DOL ARB Clarifies Broad Scope of Protected Conduct for SOX Whistleblowers in Sylvester v. Parexel International LLC

Image via Wikipedia

The DOL Administrative Review Board has issued a very significant en banc decision on the whistleblower provision of the Sarbanes-Oxley Act (SOX) that significantly strengthens the statute by clarifying the broad scope of protected conduct.  The ARB’s opinion in Sylvester v. Parexel International LLC, ARB No. 07-123, ALJ Nos. 2007-SOX-039, 042 (May 25, 2011) represents a substantial departure from the extraordinarily narrow construction of SOX in the opinions issued by the ARB appointed by Secretary Chao.  Read in conjunction with the ARB’s recent Johnson v. Siemens Bldg. Techs. decision broadening the scope of SOX coverage and the recent Dodd-Frank amendments to SOX (exempting SOX whistleblower claims from mandatory arbitration, clarifying that SOX claims can be tried before a jury, broadening the scope of coverage, and increasing the statute of limitations), SOX is becoming a robust remedy for whistleblowers.  The primary effect of Sylvester will be a significant increase in the number of SOX retaliation claims that get past motions to dismiss and motions for summary judgment.  The ARB has now removed ridiculous hoops that SOX complainants were required to jump through, which hoops were plainly inconsistent with the plain meaning of the statute.  And the decision will enable OSHA to rule for more complainants during the investigative stage.  Hopefully, federal courts will accord Chevron deference to the decision.  The ARB held:

  1. Twombly/Iqbal heightened pleading standards do not apply to SOX claims initiated with OSHA.
  2. A complainant need only express a “reasonable belief” of a violation to engage in SOX-protected activity,
  3. The reasonable belief standard requires an examination of the reasonableness of a complainant’s beliefs, but not whether the complainant actually communicated the reasonableness of those beliefs to management or the authorities.
  4. Protected activity need not describe an actual violation of law.  A whistleblower complaint concerning a violation about to be committed is protected as long as the employee reasonably believes that the violation is likely to happen.
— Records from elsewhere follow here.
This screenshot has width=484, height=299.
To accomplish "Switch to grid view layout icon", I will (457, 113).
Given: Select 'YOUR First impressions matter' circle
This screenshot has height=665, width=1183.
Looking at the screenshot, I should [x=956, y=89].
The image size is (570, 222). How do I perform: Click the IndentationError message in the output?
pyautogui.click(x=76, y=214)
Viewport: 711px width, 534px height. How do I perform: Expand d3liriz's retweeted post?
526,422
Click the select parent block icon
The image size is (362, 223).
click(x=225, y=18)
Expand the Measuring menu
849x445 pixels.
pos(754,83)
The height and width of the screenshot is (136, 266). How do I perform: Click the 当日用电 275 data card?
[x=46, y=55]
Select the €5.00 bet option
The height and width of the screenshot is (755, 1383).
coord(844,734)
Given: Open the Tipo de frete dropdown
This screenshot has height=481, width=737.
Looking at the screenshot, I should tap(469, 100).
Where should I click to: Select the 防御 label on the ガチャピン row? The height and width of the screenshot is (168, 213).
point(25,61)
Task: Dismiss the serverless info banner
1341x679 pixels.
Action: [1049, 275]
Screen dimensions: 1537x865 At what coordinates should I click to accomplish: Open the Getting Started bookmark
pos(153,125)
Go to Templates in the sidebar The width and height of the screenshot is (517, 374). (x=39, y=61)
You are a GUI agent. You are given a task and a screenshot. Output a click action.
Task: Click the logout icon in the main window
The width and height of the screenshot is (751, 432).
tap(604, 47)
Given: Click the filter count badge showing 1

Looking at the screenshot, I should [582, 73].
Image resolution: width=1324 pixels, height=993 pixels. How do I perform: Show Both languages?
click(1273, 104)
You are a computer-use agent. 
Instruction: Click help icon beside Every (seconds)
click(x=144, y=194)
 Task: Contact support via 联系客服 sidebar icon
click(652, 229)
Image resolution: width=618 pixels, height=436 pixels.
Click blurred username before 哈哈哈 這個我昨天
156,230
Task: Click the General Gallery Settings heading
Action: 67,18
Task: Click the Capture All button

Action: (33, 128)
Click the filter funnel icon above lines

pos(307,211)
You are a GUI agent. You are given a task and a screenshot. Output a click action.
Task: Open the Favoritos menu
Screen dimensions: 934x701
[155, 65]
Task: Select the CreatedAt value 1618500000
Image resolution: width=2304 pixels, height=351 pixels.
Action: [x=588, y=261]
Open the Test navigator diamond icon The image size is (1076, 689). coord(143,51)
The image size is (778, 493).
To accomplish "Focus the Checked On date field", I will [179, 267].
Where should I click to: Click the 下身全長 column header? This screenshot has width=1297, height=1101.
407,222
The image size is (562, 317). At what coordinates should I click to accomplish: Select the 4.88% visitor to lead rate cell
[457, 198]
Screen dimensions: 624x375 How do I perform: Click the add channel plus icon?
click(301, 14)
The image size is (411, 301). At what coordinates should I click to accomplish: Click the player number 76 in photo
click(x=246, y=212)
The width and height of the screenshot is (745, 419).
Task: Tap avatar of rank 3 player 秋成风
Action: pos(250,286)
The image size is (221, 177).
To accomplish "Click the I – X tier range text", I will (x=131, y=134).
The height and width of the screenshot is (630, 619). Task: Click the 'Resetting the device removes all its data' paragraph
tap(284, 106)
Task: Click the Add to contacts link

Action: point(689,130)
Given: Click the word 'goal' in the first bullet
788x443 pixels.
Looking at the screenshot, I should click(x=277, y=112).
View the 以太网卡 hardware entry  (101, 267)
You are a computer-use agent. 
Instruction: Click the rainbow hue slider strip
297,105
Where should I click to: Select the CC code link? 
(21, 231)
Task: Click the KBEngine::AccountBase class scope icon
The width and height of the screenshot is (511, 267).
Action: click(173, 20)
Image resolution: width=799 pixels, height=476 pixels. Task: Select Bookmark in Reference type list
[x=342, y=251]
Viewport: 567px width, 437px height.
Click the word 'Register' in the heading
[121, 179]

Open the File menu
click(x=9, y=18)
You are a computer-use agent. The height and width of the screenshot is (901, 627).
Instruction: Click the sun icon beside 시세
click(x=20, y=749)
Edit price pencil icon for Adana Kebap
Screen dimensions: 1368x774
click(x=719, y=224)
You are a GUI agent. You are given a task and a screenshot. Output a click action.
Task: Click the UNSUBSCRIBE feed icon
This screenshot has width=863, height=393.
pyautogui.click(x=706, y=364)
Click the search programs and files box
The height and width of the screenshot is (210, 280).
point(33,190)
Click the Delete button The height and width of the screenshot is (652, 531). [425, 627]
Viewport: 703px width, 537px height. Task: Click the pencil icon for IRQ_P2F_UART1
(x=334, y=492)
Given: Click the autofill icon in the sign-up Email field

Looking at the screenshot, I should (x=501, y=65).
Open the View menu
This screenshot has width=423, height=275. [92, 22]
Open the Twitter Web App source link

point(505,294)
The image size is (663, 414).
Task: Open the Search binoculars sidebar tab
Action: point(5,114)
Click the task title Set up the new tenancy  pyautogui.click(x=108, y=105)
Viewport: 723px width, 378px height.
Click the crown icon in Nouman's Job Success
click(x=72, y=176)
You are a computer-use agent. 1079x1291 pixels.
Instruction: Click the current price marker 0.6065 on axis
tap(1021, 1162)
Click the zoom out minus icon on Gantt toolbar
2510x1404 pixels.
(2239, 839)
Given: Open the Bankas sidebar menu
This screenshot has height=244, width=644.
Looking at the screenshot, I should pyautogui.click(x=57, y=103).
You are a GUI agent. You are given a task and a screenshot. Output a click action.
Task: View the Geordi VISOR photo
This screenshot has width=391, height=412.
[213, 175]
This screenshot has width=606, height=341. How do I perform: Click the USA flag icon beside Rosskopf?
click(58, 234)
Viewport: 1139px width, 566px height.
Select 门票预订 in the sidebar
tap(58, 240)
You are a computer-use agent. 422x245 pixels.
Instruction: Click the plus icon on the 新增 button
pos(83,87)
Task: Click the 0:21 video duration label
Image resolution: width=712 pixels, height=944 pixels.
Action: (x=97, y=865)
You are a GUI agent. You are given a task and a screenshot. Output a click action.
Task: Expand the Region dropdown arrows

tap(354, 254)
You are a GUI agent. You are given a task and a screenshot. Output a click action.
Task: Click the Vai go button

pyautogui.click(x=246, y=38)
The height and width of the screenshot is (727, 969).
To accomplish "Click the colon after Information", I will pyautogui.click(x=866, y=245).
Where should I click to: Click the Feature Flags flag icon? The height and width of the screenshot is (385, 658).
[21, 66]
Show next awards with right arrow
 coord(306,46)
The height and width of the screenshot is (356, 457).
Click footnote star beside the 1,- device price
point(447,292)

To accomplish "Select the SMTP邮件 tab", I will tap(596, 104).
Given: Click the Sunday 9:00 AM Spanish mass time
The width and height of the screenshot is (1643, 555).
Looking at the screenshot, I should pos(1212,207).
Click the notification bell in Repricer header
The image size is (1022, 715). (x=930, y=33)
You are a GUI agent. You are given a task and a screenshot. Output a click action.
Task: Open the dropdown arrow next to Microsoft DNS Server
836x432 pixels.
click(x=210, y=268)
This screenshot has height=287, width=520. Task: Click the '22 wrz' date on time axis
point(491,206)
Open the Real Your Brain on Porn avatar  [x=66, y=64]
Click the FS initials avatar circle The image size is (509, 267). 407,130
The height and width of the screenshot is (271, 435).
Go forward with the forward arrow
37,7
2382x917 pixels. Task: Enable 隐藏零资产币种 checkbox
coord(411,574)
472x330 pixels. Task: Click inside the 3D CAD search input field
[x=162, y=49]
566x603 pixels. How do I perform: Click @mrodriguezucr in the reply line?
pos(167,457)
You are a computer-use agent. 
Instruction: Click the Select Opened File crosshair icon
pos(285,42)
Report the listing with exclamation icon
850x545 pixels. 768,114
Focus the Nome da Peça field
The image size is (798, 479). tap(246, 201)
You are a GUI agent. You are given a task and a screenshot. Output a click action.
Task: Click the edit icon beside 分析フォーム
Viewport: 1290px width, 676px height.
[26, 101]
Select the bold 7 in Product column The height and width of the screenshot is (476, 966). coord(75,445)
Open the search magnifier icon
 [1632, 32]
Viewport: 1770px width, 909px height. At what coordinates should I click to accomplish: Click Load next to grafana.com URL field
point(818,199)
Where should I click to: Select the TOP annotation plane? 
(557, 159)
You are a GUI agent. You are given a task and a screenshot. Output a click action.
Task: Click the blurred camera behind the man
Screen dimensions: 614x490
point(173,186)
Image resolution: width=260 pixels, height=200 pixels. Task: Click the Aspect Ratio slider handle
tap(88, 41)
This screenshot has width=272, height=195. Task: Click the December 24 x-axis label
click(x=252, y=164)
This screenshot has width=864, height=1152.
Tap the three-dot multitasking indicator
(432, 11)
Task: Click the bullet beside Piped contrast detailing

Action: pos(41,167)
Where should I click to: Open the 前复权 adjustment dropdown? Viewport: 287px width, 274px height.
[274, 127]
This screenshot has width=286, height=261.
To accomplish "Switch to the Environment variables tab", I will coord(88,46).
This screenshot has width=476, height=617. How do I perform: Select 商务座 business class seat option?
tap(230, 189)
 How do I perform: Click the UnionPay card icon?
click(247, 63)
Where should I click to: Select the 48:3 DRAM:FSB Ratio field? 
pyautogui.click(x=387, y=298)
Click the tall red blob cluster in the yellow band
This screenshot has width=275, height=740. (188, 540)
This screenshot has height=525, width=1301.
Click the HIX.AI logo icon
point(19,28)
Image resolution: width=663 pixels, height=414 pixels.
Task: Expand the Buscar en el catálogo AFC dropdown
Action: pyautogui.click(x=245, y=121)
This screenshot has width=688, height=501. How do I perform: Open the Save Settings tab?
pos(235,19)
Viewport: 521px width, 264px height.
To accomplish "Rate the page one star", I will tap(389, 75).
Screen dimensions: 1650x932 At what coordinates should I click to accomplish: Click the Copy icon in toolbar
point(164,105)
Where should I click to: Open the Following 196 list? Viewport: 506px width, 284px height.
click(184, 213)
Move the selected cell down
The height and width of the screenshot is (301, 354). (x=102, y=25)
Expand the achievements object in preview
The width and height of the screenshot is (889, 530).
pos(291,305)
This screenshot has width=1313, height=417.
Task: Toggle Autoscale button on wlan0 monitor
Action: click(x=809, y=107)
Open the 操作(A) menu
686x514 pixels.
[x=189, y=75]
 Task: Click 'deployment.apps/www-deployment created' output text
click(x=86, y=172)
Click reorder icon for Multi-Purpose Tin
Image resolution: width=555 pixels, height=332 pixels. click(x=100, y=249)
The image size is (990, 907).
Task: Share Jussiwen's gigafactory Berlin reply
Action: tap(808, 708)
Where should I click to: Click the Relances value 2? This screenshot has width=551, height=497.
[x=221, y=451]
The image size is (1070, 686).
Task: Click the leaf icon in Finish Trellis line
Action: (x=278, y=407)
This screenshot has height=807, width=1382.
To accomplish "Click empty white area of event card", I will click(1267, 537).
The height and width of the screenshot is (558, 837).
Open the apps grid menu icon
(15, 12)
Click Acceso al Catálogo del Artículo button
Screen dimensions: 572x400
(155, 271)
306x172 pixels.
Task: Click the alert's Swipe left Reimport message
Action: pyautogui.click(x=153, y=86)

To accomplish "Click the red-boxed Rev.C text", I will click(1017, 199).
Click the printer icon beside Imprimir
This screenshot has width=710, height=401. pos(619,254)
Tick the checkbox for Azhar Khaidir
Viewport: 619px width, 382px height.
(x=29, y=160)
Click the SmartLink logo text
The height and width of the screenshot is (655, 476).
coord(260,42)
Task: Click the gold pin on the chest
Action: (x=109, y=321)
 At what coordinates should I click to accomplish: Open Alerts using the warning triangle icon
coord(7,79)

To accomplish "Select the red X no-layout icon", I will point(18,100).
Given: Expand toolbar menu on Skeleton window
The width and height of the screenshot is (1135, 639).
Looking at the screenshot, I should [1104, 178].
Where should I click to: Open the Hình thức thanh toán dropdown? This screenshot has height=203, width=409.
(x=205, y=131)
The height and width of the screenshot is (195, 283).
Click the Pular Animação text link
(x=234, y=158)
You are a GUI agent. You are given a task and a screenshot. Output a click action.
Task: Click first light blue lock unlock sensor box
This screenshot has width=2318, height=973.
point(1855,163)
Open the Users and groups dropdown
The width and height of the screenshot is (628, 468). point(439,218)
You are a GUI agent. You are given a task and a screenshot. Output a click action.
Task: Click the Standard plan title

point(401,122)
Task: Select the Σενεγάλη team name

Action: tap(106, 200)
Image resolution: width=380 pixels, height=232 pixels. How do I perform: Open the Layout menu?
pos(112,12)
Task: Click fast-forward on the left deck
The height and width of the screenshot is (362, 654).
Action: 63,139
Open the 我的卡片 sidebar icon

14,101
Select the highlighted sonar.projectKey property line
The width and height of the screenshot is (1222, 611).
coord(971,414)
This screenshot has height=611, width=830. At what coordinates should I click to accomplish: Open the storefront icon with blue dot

Such a belief must be grounded in facts known to the employee, but the employee need not wait until a law has actually been broken to safely register his or her concern and consistent with this line of authority, an employee’s whistleblower communication is protected where based on a reasonable, but mistaken, belief that the employer’s conduct constitutes a violation of one of the six enumerated categories of law under Section 806.
  5. The holding in Platone that an employee’s communication must “definitively and specifically” relate to the listed categories of fraud or securities violation under Section 806 “has evolved into an inappropriate test and is often applied too strictly.”  Instead, the focus should be on whether the employee reported conduct that he or she reasonablybelieves constituted a violation of federal law.
  6. SOX protected conduct is not limited to disclosures about shareholder fraud and instead includes disclosures about mail fraud, fraud by wire, radio, or television, and bank fraud.  When an entity engages in mail fraud, wire fraud, or any of the six enumerated categories of violations set forth in Section 806, it does not necessarily engage in immediate shareholder fraud. Instead, the violation may be one which, standing alone, is prohibited by law, and the violation may be merely one step in a process leading to shareholder fraud.  Additionally, a reasonable belief about a violation of “any rule or regulation of the Securities and Exchange Commission” could encompass a situation in which the violation, if committed, is completely devoid of any type of fraud.
  7. A SOX complainant need not establish the various elements of criminal fraud to prevail on a Section 806 complaint.  A complainant can have an objectively reasonable belief of a violation of the laws in Section 806, i.e., engage in protected activity under Section 806, even if the complainant fails to allege, prove, or approximate specific elements of fraud, which would be required under a fraud claim against the defrauder directly. In other words, a complainant can engage in protected activity under Section 806 even if he or she fails to allege or prove materiality, scienter, reliance, economic loss, or loss causation.  The purposes of the whistleblower protection provision will be thwarted if a complainant must, to engage in protected activity, allege, prove, or approximate that the reported irregularity or misstatement satisfies securities law “materiality” standards, was done intentionally, was relied upon by shareholders, and that shareholders suffered a loss because of the irregularity.

There are two concurring opinions.  Judges Corchado and Royce opine that thePlatone “definitive and specific requirement” is incompatible with the plain meaning of the statute and therefore should be abandoned.  Judge Brown opines that (i) Rule 12(b)(6) does not apply to SOX complaints, but ALJs can use OALJ summary decision procedure (29 C.F.R. § 18.40) to test the sufficiency of the complainant’s evidence; (ii) the Platone “definitive and specific requirement” should not be applied to SOX but the complainant must establish a basis for concluding that the employer’s conduct of concerns relates to the laws listed under Section 806; (iii) violations of SOX need not relate to fraud against shareholders; and (iv) a SOX complainant alleging that he disclosed shareholder fraud need not prove the specific elements of fraud.